THE NATIONAL & PROVINCIAL BUILDING SOCIETY, THE LEEDS PERMANENT BUILDING SOCIETY AND THE YORKSHIRE BUILDING SOCIETY v. THE UNITED KINGDOMPARTIALLY DISSENTING OPINION OF Mr. L. LOUCAIDES
Doc ref: • ECHR ID:
Document date: June 25, 1996
- 0 Inbound citations:
- •
- 0 Cited paragraphs:
- •
- 0 Outbound citations:
PARTIALLY DISSENTING OPINION OF Mr. L. LOUCAIDES
To my regret I disagree with the conclusion of the majority that
Article 1 of Protocol No. 1 considered alone or in conjunction with
Article 14 was not violated in this case.
In the light of the judgment of the Court in the case of Pressos
Compania Naviera S.A. and others (Series A no. 332) the claims of the
applicants for restitution constituted assets and therefore amounted
to possessions for the purposes of Article 1 of Protocol No. 1.
The impugned retrospective legislation had, in my opinion, the
effect of depriving the applicants of their possessions in question:
because of that legislation they could not any more recover the money
they had paid under invalid regulations - contrary to what has happened
with the Woolwich.
The majority examined the interference with the applicants
possessions under Article 1 of Protocol No. 1 and found that the
interference in question fell to be considered under the third rule
which explicitly reserves the right of Contracting States to pass such
laws as they may deem necessary to secure the payment of taxes.
I disagree with this approach for the following reason:
In the cases under consideration the impugned legislation was not
ordinary taxation law; it retrospectively validated past taxation
regulations the invalidity of which gave rise to the claims of the
applicants for the recovery of the sums of taxes levied under such
regulations. As already pointed out, these claims amounted to
possessions. Therefore the direct and clear effect of the legislation
in question was to deprive the applicants of these possessions even
though its backdrop was one of taxation.
The majority also found that a fair balance was struck between
the demands of the general interests of the community and the
requirements of the protection of the individual's fundamental rights.
According to the majority the relevant legislation was in fact serving
the general interests in that it was aiming at implementing the
original intention of the parliament as expressed in 1985 and 1986
which was later on frustrated due to the invalidity of the relevant
regulations.
In my view, the intention of Parliament could not tilt the
balance in favour of the public interest so long as that intention was
not at the material time, i.e. when the Regulations were originally
introduced, expressed in a legally effective way. When it was so
expressed it took the form of retrospective legislation which
interfered with the pending judicial proceedings of the applicants.

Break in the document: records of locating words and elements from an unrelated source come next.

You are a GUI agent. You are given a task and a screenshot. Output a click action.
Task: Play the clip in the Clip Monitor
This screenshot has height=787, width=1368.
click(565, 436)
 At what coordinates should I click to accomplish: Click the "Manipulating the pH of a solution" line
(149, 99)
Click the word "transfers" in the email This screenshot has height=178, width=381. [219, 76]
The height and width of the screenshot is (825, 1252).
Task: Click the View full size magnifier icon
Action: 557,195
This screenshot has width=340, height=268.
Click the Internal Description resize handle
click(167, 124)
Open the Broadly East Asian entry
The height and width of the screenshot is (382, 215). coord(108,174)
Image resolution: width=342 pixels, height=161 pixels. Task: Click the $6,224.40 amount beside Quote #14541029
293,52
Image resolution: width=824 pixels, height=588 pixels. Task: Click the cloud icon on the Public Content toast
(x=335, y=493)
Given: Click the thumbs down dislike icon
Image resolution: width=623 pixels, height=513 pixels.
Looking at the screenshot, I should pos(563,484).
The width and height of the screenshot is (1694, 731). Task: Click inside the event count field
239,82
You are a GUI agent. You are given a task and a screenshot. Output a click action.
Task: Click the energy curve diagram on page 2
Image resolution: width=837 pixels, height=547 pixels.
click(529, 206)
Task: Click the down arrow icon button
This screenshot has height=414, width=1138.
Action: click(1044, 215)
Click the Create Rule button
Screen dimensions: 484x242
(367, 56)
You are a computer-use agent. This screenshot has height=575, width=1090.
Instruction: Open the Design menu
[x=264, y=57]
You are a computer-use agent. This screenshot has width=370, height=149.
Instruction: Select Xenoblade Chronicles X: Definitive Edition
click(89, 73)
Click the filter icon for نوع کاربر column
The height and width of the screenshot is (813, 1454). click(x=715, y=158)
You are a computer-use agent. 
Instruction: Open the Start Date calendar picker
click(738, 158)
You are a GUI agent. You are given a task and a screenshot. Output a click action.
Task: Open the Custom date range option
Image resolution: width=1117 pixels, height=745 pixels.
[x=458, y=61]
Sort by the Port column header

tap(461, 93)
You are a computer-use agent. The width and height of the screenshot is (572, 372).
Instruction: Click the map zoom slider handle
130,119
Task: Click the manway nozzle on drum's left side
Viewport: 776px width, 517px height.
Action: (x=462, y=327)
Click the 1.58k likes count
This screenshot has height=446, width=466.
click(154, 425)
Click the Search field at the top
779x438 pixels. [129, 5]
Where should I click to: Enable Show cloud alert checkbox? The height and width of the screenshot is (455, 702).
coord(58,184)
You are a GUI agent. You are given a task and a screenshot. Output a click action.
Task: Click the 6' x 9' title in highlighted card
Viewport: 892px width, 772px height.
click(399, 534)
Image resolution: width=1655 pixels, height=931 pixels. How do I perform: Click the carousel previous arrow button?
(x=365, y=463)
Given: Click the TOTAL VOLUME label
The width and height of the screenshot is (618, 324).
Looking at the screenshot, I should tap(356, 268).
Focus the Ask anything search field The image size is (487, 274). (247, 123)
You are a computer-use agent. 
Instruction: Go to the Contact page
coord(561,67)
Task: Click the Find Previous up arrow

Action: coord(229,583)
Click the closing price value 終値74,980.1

This amounted to a breach of Article 6 of the Convention. In these
circumstances, I believe that the legislation in question could not be
considered as serving a legitimate public or general interest for the
purposes of any right safeguarded under the Convention including the
right to property.
Therefore I find that there has been a violation of Article 1 of
Protocol No. 1 in this case.
Furthermore, I am of the view that the complaint of the
applicants that they were discriminated against in comparison with the
Woolwich is well-grounded.
The majority found that there existed an objective and reasonable
justification for treating the applicants differently from the Woolwich
as, unlike the applicants, the Woolwich at the material time had
already obtained a judicial decision for the recovery of the money paid
under the invalid taxing regulations. However, both in the case of the
Woolwich and in the cases of the applicants the claims of restitution
related to the same situation i.e. the invalidity of the regulations
under which the amounts claimed were paid in the form of taxes; in both
cases the lawfulness of the regulations in question was disputed from
the outset and the relevant claims were legally well-founded.
Furthermore, as I have already pointed out above the retrospective
validation of the regulations in question amounted to an unjustified
interference with the applicants' claims - possessions.
Article 14 prohibits discriminatory treatment, as regards the
rights safeguarded by the Convention, between persons similarly
situated taking into account the aim and effects of the measure under
consideration.
In the circumstances of the case, I do not find that the
different treatment of equally valid claims i.e. those of the
applicants and of the Woolwich, which were based on the same facts and
legal grounds, was justified given the aim and effect of the relevant
legislation i.e. to validate the taxation challenged by all of the
claimants. The difference in the means of procedures used by the
claimants in pursuing their claim cannot, I think, be a valid ground
for the difference of the treatment accorded to them. Such means of
procedures had no direct link with the object of the legislation in
question. In any case it may be useful to add in this respect that the
applicants while not formally being joined to the proceedings of the
Woolwich could legitimately expect to benefit from a favourable outcome
of the Woolwich proceedings.
In the light of the above, I find that there was no reasonable
justification for treating the applicants differently by excluding the
Woolwich from the ambit of section 53 or the 1991 Act. This, in my
view, amounts to a violation of Article 14 of the Convention taken
together with Article 1 of Protocol No. 1.